Request
Extend the article below on making Speex run fast on the Blackfin, beginning right after its final sentence.

Extracted text
┄┄┄┄┄┄┄┄┄┄┄┄┄┄┄┄┄┄┄┄

How to make your Blackfin fly Part 2

This article describes how to write fast DSP code for your Blackfin.

For the last month or so I have been working with Jean-Marc Valin from the Speex project to optimise Speex for the Blackfin. Jean-Marc had previously performed some optimisation work in the middle of 2005 (sponsored by Analog Devices).

We built on this work, reducing the complexity for the encode operation from about 40 MIPs to 23 MIPs. On a typical 500MHz Blackfin this means you can now run (500/23) = 21 Speex encoders in real time.

The really cool thing is that you can compress 21 channels of toll-quality speech using open source hardware (the STAMP boards), using an open source voice codec.

We obtained gains from:

1. Algorithm improvements, for example Jean-Marc ported large parts of the code from 32-bit to 16-bit fixed point.

2. Profiling the code and optimising the implementation of the most CPU intensive parts, for example LSP encoding and decoding, vector quantisation.

3. Experimenting with and learning about the Blackfin (e.g. care and feeding of instruction and data cache). It took us a while to work out just how to make code run fast on this processor.

4. The gcc 4.1 compiler, which uses the Blackfin hardware loop instruction, making for() loops much faster.

Why The Blackfin is Different

Most DSPs just have a relatively small amount (say 64k) of very fast internal memory. In a uClinux environment, the Blackfin has a large amount (say 64M) of slow memory, and small amounts of fast cache and internal memory.

The advantage of this arrangement is that you can run big programs (like an operating system) on the same chip while also performing hard-core DSP operations. This really reduces systems costs over designs that need a separate DSP and micro controller.

┄┄┄┄┄┄┄┄┄┄┄┄┄┄┄┄┄┄┄┄

Dataset content
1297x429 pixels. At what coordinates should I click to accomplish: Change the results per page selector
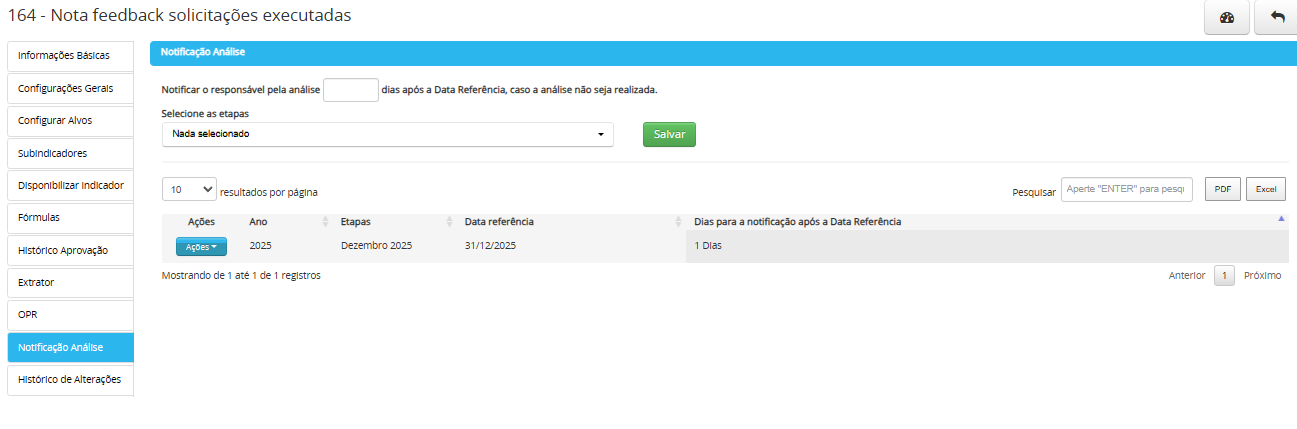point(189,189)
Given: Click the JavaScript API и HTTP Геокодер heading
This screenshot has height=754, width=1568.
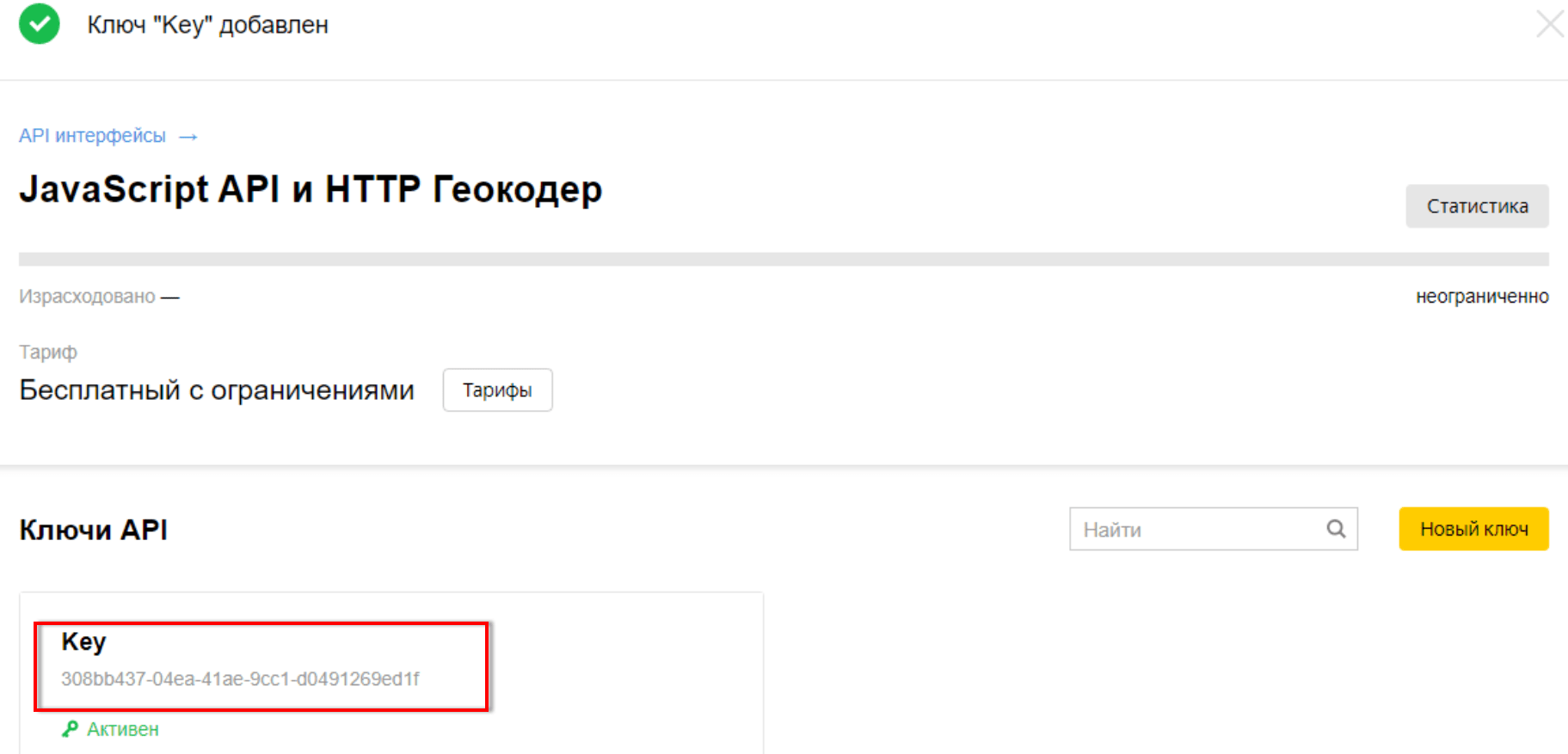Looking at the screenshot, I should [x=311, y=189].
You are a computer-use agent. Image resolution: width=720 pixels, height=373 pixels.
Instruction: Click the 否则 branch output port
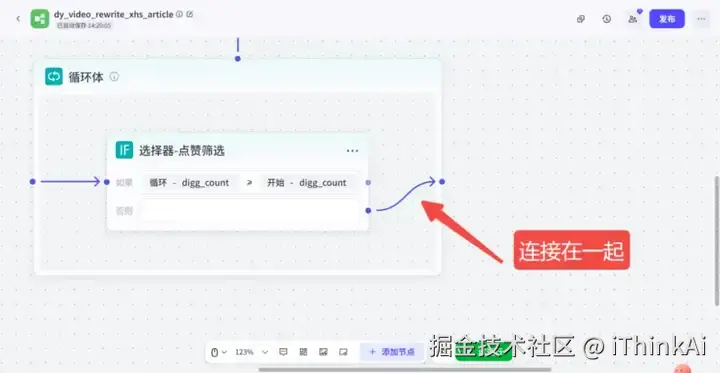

┄┄┄┄┄┄┄┄┄┄┄┄┄┄┄┄┄┄┄┄

Response below
The disadvantages for crusty old DSP programmers like me is that things don’t always run as fast as you would like them to, for example if your precious DSP code doesn’t happen to be in cache when it is called then you get hit with a big performance penalty.

Some examples

To get a feel for the Blackfin I have written a bunch of test programs, some of them based around code from Speex. They can be downloaded here.

The cycles program shows how to optimise a simple dot product routine, I have previously blogged on this here.

A Simple Library for Profiling

To work out where to optimise Speex I developed a simple library to help profile the code. It works like this. You include the samcycles.h header file and insert macros:

for(i=0; i<10; i );


around the functions you wish to profile. Then, when you run the program it dumps the number of cycles executed between each macro:
root:/var/tmp> ./test_samcycles
start, 0
end, 503
TOTAL, 503

Which shows that between “start” and “end” 503 cycles were executed. Here is a more complex output from the “dark interior” of the Speex algorithm:
root:/var/tmp> ./testenc male.wav male.out
start nb_encode, 0
move, 1352
autoc, 16149
lpc, 3180
lpc_to_lsp, 21739
whole frame analysis, 17797

Ignoring the magical DSP incantations here, we can see that some routines are much heavier on the cycles than others. So those are the ones that get targeted for optimisation. You often get big gains by optimising a small number of “inner loop” operations that are hogging
all of the CPU.

Care and Feeding of your Blackfin Cache

One interesting test was “writethru” – this simply tests writing to external memory using a really tight inner loop:
"P0 = %2;\n\t"
"R0 = 0;\n\t"
"%0 = CYCLES;\n\t"
"LOOP dot%= LC0 = %3;\n\t"
"LOOP_BEGIN dot%=;\n\t"
"W[P0 ] = R0;\n\t"
"LOOP_END dot%=;\n\t"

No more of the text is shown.